** start **
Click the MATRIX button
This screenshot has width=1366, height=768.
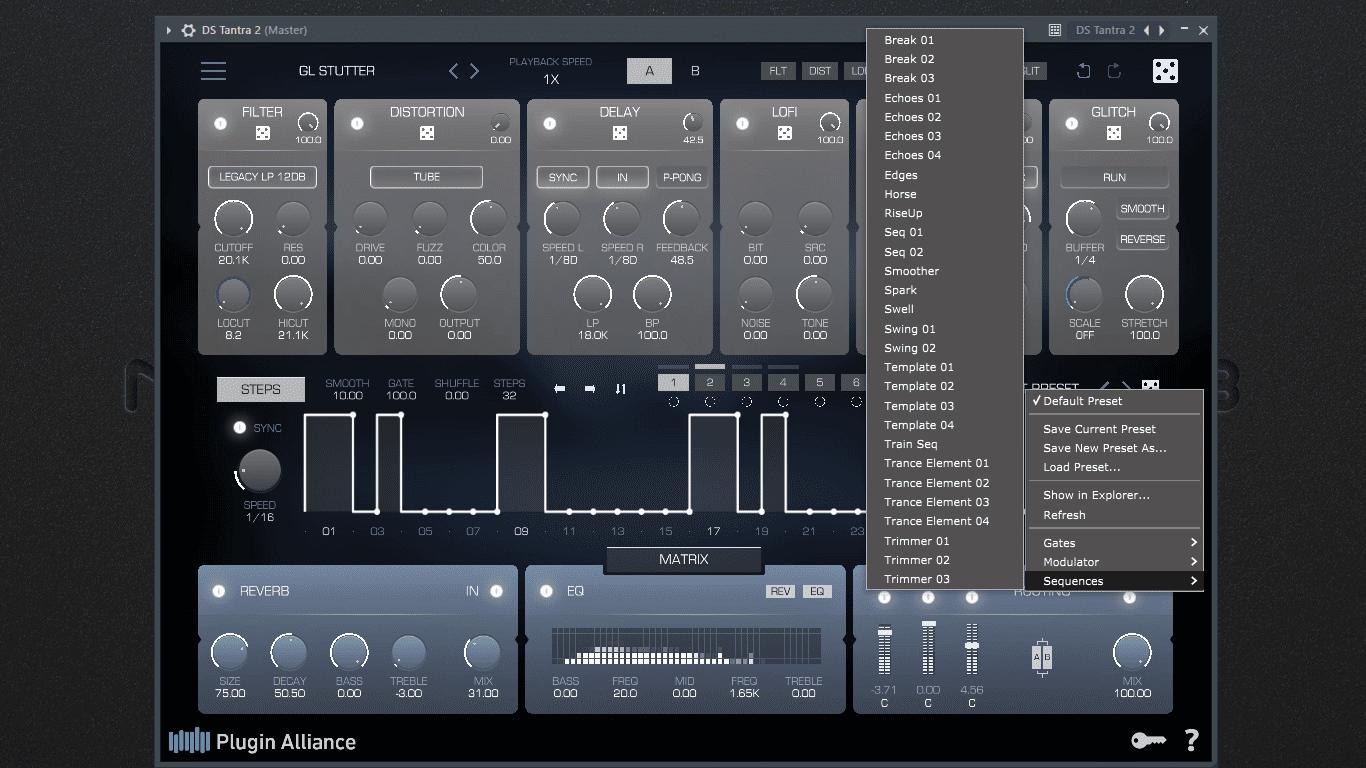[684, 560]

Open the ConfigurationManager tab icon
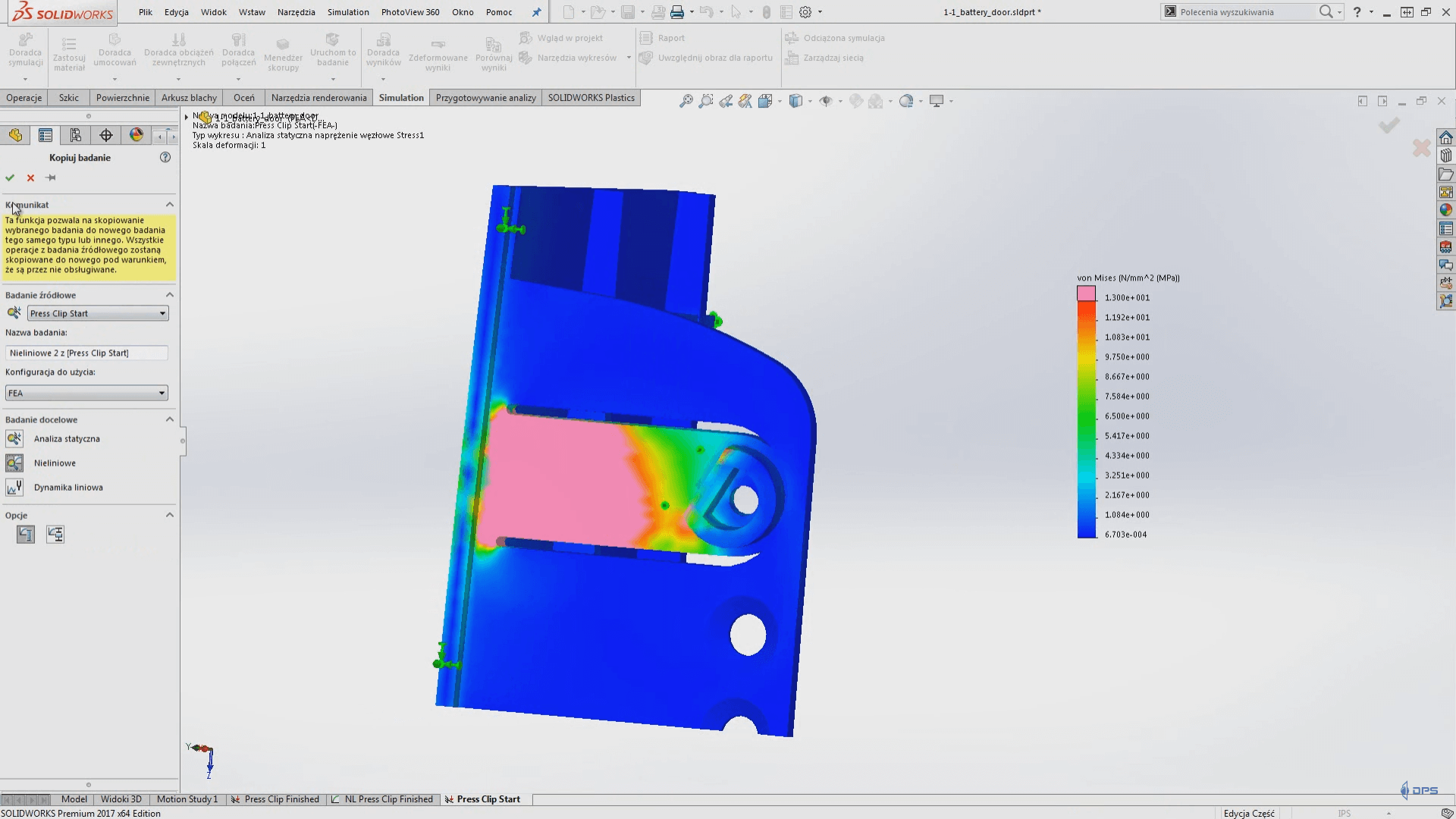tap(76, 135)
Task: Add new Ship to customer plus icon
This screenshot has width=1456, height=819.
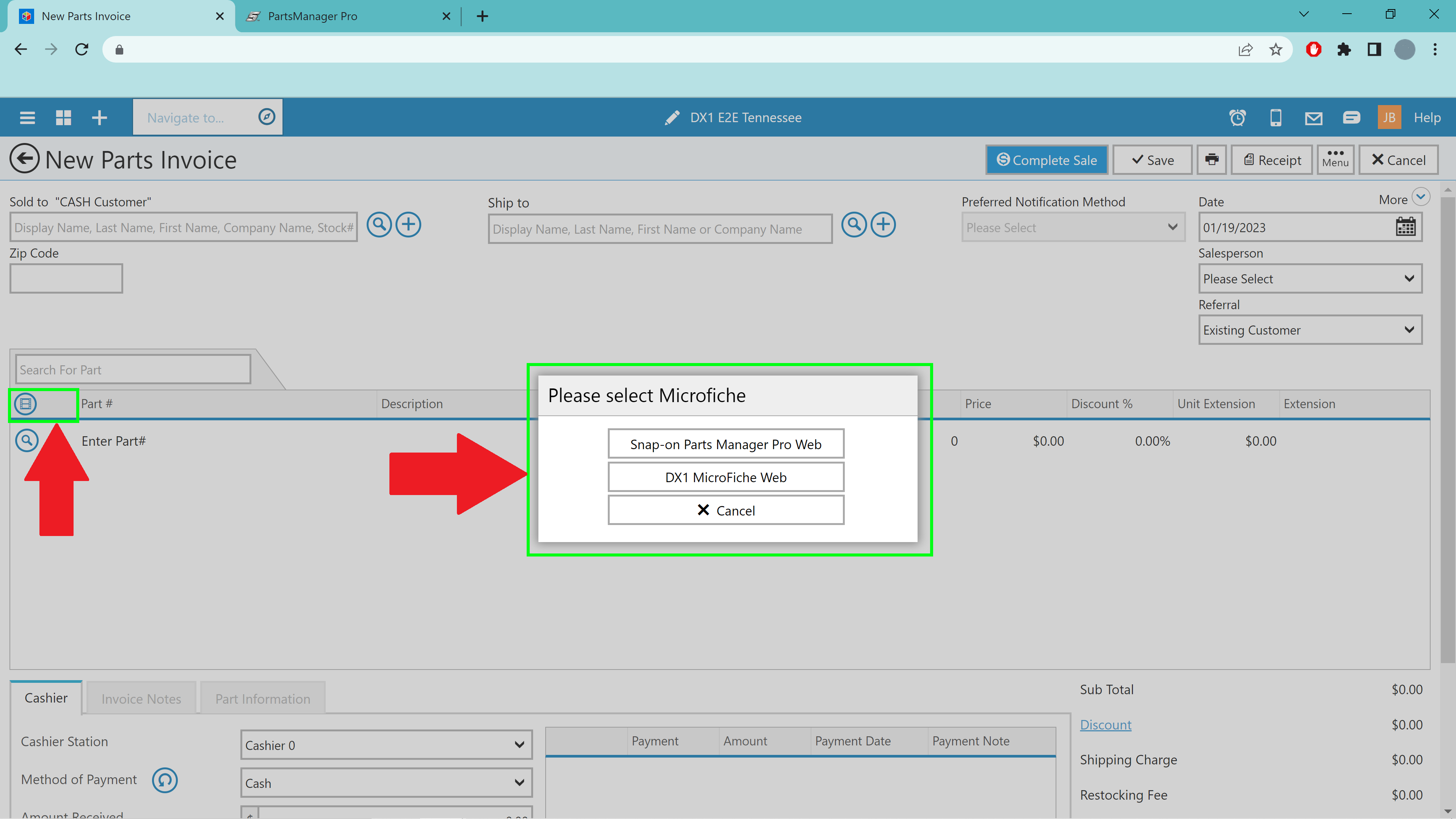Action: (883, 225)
** end **
### Exercise objective
Copy out every line of text from the material above word for word, leaving out the pictures.

### Expected answer
Click the MATRIX button
This screenshot has width=1366, height=768.
[684, 560]

Open the ConfigurationManager tab icon
tap(76, 135)
Task: Add new Ship to customer plus icon
This screenshot has width=1456, height=819.
Action: (883, 225)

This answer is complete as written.